Working data.
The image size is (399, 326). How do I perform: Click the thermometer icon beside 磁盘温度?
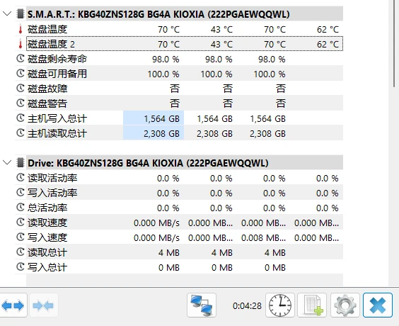pos(21,29)
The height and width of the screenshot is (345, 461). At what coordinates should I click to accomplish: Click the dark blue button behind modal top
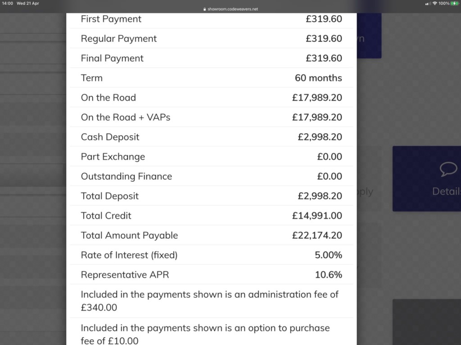pyautogui.click(x=369, y=35)
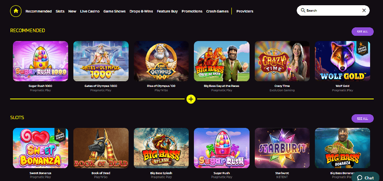Click the yellow home icon
383x181 pixels.
point(16,11)
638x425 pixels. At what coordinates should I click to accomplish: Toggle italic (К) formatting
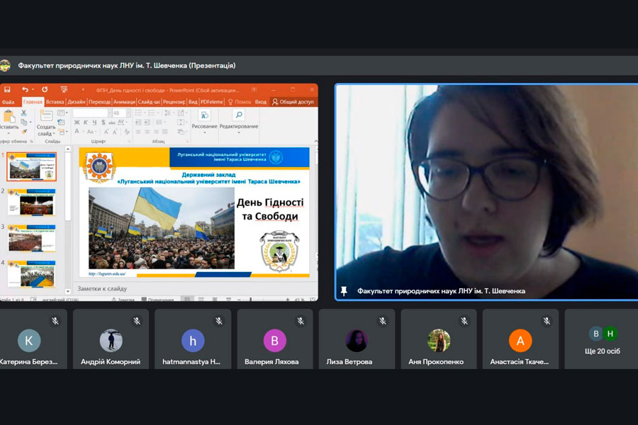tap(86, 123)
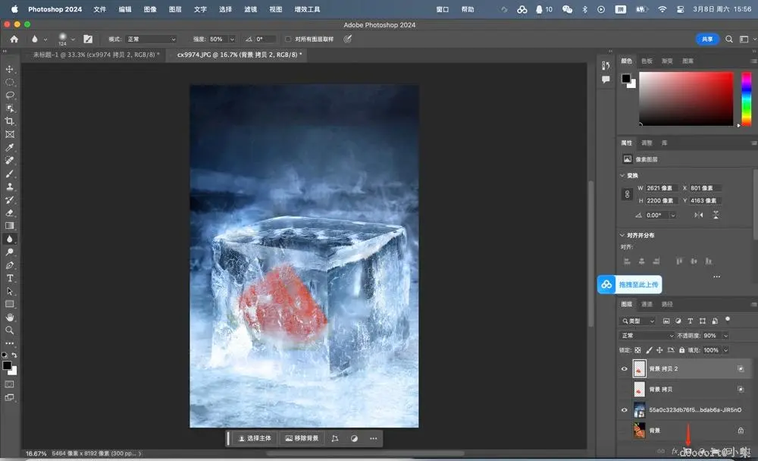The image size is (758, 461).
Task: Select the Crop tool
Action: pos(10,121)
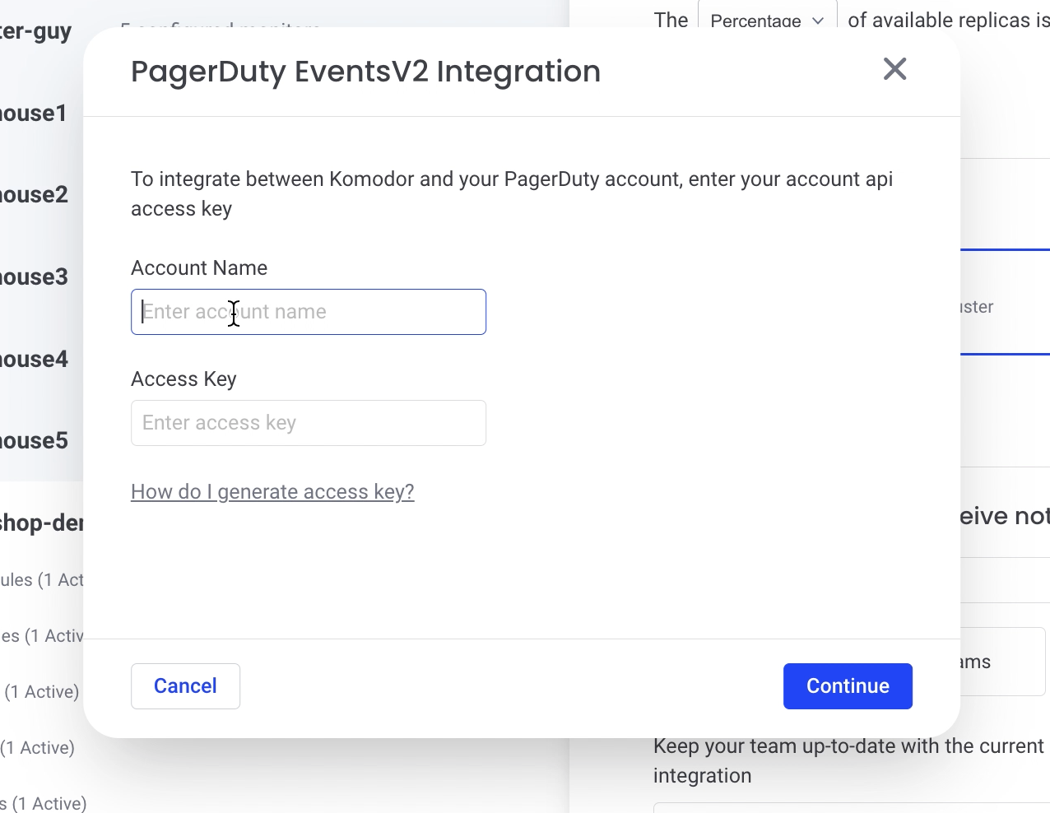This screenshot has height=813, width=1050.
Task: Select the house4 list entry
Action: [34, 359]
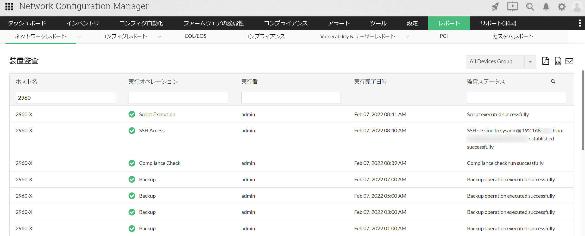Toggle column search magnifier in table header
Viewport: 585px width, 236px height.
553,82
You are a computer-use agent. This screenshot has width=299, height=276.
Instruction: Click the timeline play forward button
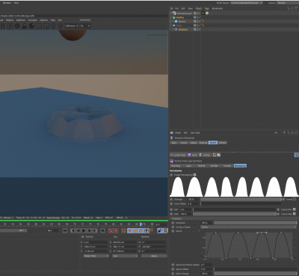[84, 231]
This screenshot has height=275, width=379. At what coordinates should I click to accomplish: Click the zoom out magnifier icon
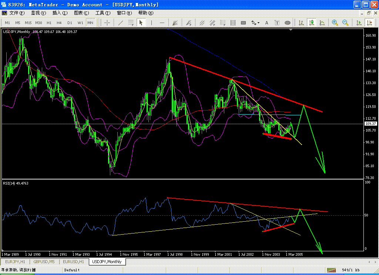(x=345, y=23)
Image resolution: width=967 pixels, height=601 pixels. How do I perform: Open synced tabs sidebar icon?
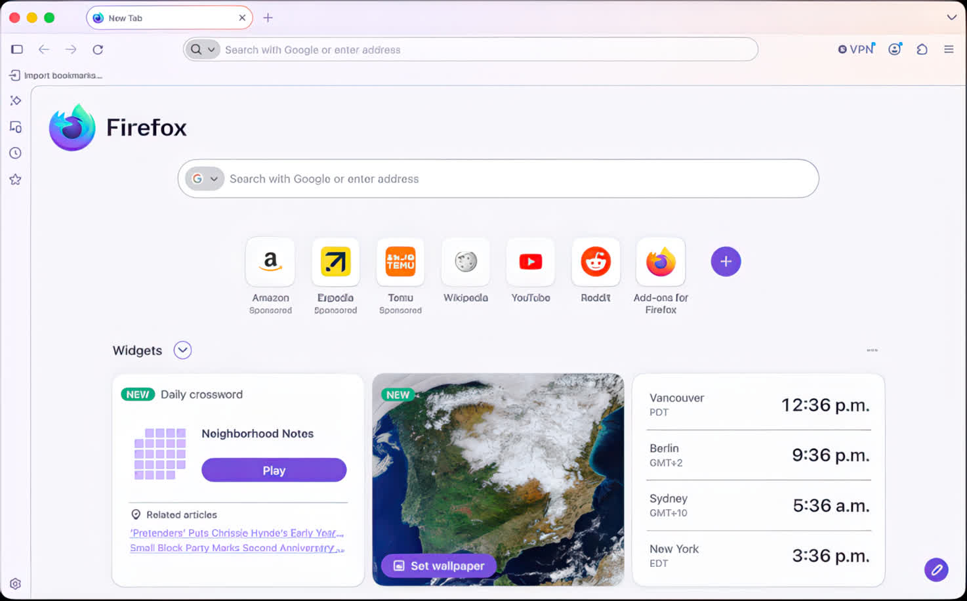click(x=16, y=127)
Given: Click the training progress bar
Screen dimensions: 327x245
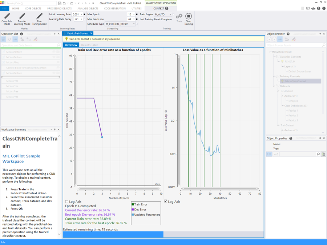Looking at the screenshot, I should click(163, 234).
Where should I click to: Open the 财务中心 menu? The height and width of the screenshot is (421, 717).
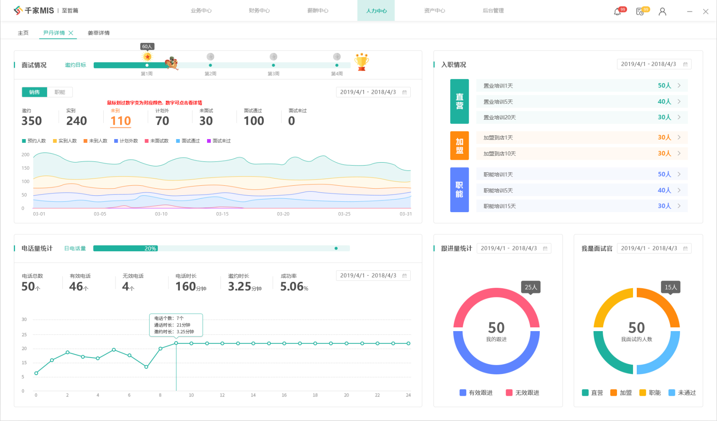point(259,11)
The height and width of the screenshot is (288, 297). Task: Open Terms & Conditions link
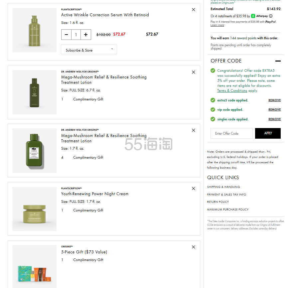coord(232,91)
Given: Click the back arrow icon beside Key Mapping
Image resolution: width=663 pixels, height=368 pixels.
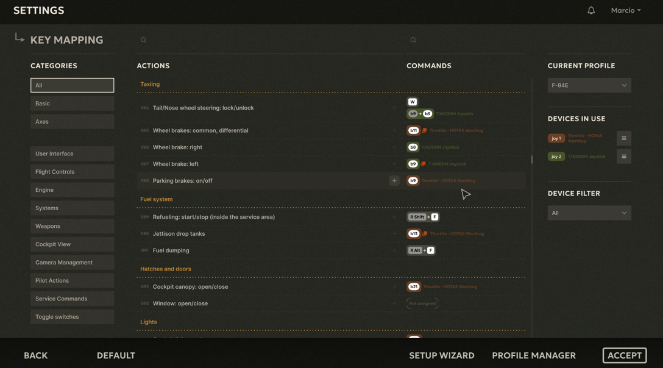Looking at the screenshot, I should [x=20, y=38].
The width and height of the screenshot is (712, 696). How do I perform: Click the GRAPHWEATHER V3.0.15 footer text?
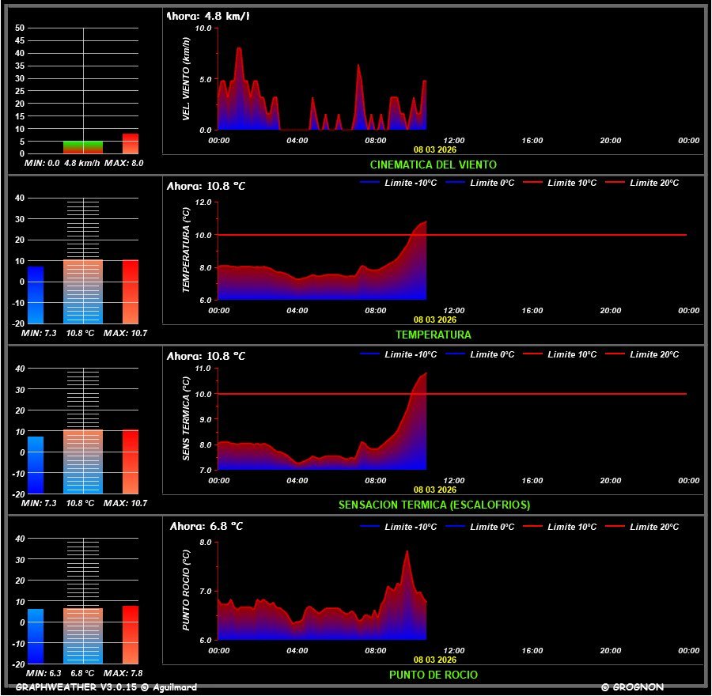[106, 687]
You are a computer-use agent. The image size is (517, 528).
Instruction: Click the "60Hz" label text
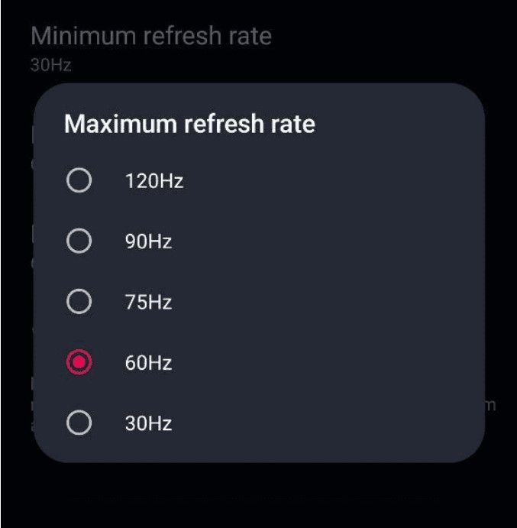click(148, 363)
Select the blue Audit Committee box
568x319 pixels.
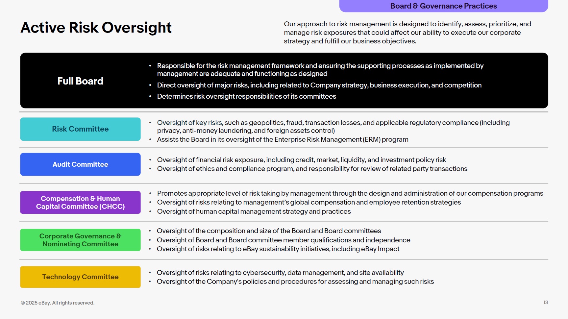[80, 164]
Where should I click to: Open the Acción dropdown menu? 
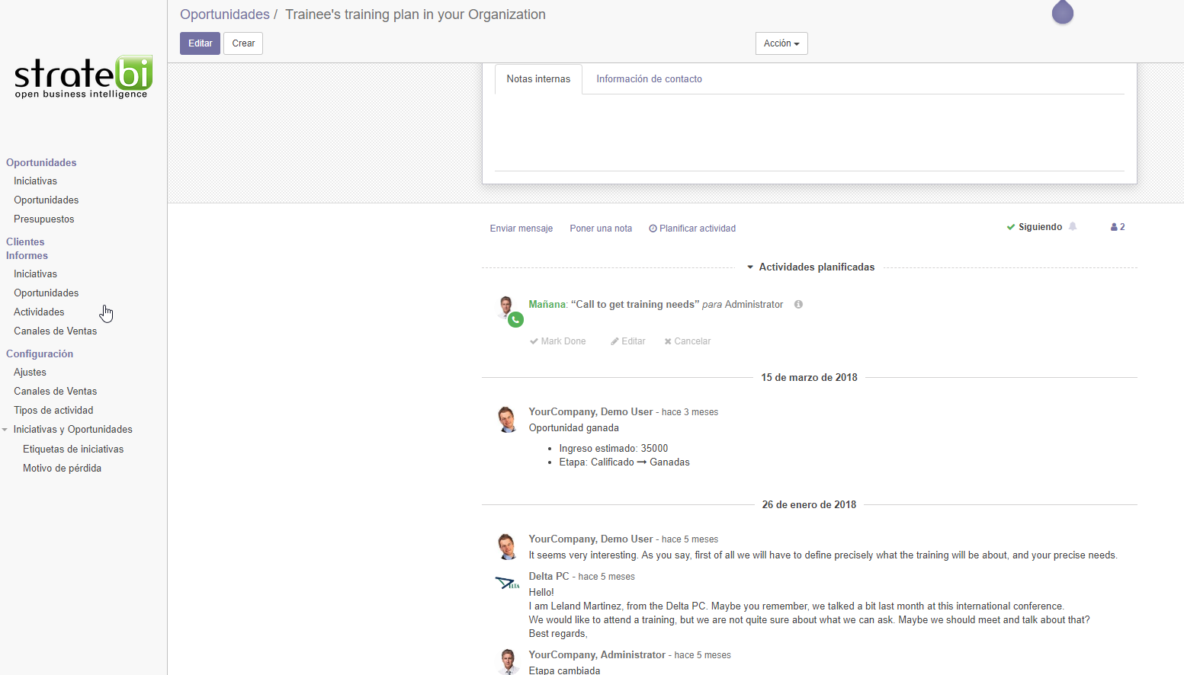[781, 43]
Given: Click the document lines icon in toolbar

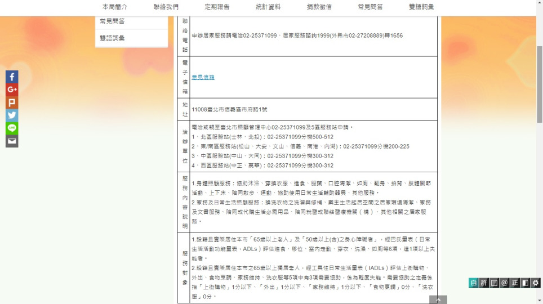Looking at the screenshot, I should [494, 283].
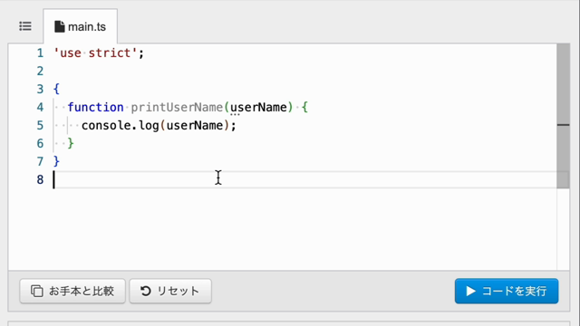This screenshot has height=326, width=580.
Task: Run code with コードを実行 button
Action: click(507, 292)
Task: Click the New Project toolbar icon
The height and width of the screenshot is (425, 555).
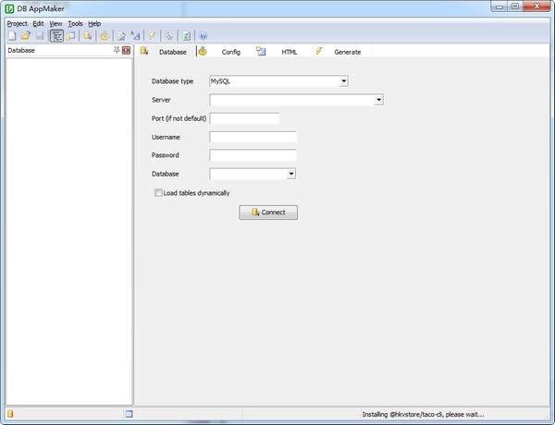Action: (11, 36)
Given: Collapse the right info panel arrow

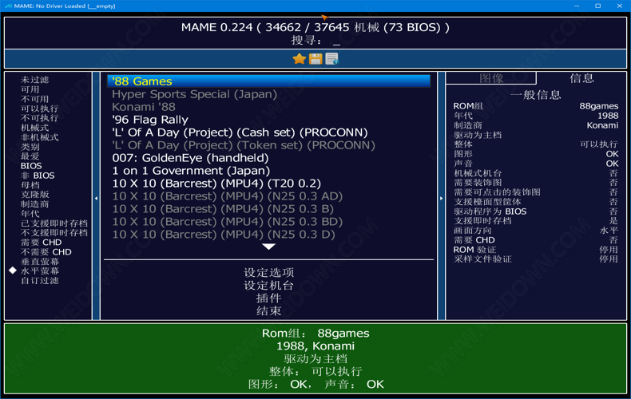Looking at the screenshot, I should [441, 198].
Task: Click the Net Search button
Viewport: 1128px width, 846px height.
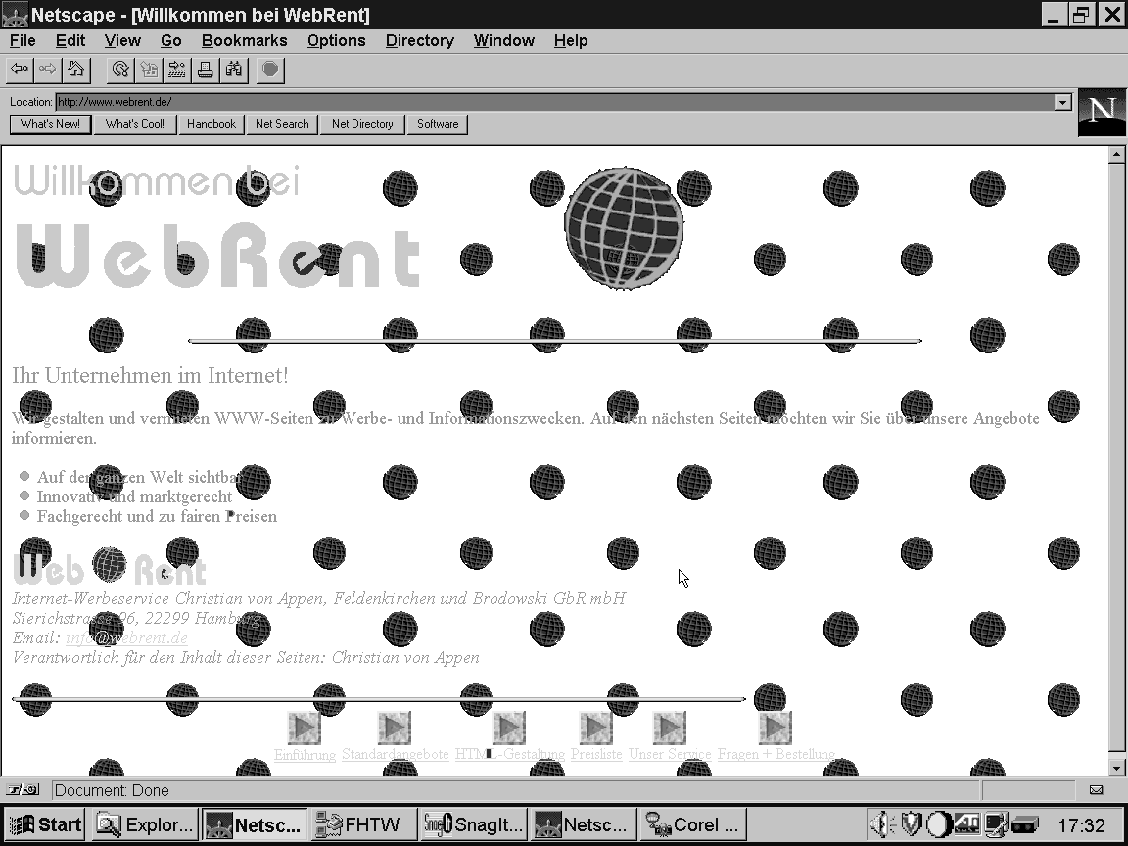Action: 282,124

Exercise objective.
Each line above should be set down exactly as written, with pictures excluded.

Answer to this exercise.
The image size is (399, 326). How do I perform: Click the thermometer icon beside 磁盘温度?
pos(21,29)
The height and width of the screenshot is (345, 461). At what coordinates should I click to accomplish: Click the dark blue button behind modal top
pyautogui.click(x=369, y=35)
Click the yellow home icon
383x181 pixels.
point(16,11)
638x425 pixels. At what coordinates should I click to accomplish: Toggle italic (К) formatting
tap(86, 123)
The image size is (758, 461).
Task: Select the Crop tool
Action: pos(10,121)
This screenshot has height=813, width=1050.
Task: Select the house4 list entry
Action: [34, 359]
Toggle column search magnifier in table header
Viewport: 585px width, 236px height.
553,82
You are a computer-use agent. This screenshot has width=299, height=276.
Instruction: Click the timeline play forward button
[84, 231]
This screenshot has height=275, width=379. At what coordinates should I click to accomplish: Click the zoom out magnifier icon
(x=345, y=23)
Image resolution: width=967 pixels, height=601 pixels. How do I perform: Open synced tabs sidebar icon?
click(x=16, y=127)
Given: Click the training progress bar
Screen dimensions: 327x245
Looking at the screenshot, I should click(163, 234).
Where should I click to: Open the 财务中心 menu? The height and width of the screenshot is (421, 717).
point(259,11)
The height and width of the screenshot is (288, 297). Task: Open Terms & Conditions link
coord(232,91)
Given: Click the back arrow icon beside Key Mapping
Image resolution: width=663 pixels, height=368 pixels.
Looking at the screenshot, I should [x=20, y=38].
The width and height of the screenshot is (712, 696). How do I perform: Click the GRAPHWEATHER V3.0.15 footer text?
[106, 687]
You are a computer-use agent. The image size is (517, 528).
Instruction: Click the "60Hz" label text
click(148, 363)
Select the blue Audit Committee box
568x319 pixels.
[80, 164]
Where should I click to: Open the Acción dropdown menu? 
[781, 43]
Given: Click the document lines icon in toolbar

Looking at the screenshot, I should [494, 283].
This screenshot has height=326, width=580.
Task: Run code with コードを実行 button
Action: click(507, 292)
Task: Click the New Project toolbar icon
The height and width of the screenshot is (425, 555).
Action: (11, 36)
Given: Collapse the right info panel arrow

Looking at the screenshot, I should [441, 198].
Task: Click the Net Search button
Viewport: 1128px width, 846px height.
Action: 282,124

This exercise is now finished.